Structure-based Tat/TAR inhibitor screening for the development of novel treatments and a cure for HIV/AIDS
Abstract
38 million people are currently living with HIV/AIDS. Although the progress in developing antiretroviral therapies (ART) has been enormous, ART is too expensive or inaccessible for a large fraction of infected individuals, and requires lifelong adherence to a treatment regimen. An HIV cure would address many of these problems, but is still missing. Our objective is to find small molecules that can inhibit or enhance the host factor-dependent transcription of the viral genome, leading to a functional cure by permanently locking out viral transcription or leading to a cure by efficiently reactivating and eliminating latent HIV provirus. Towards this goal, we will take advantage of new structural data on a critical host transcription factor complex (SEC) that is required for HIV transcription. Our recent crystal structures of SEC in complex with HIV1 Tat and TAR define protein/protein interaction surfaces and protein/RNA interaction surfaces that can be targeted by drug design and drug screening approaches. In collaboration with small molecule drug screening experts at UCSF we will screen for inhibitors of Tat and TAR binding.
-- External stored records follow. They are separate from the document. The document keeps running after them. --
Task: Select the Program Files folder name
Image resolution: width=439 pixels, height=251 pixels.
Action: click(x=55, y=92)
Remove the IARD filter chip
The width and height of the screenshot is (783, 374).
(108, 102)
Together with protein-design experts we will also work towards developing Tat-mimetics as tool for Tat binding inhibitor screening and to explore the feasibility of designing novel Tatmimetics with molecular glue characteristics. Such Tat mimetics could reactivate latent provirus by replacing the function of viral Tat and enabling SEC binding to TAR RNA. The detailed structures of multiple complexes of human SEC with viral Tat and TAR RNA offer the opportunity to apply current drug screening and design methods to make significant progress towards a long-awaited HIV cure.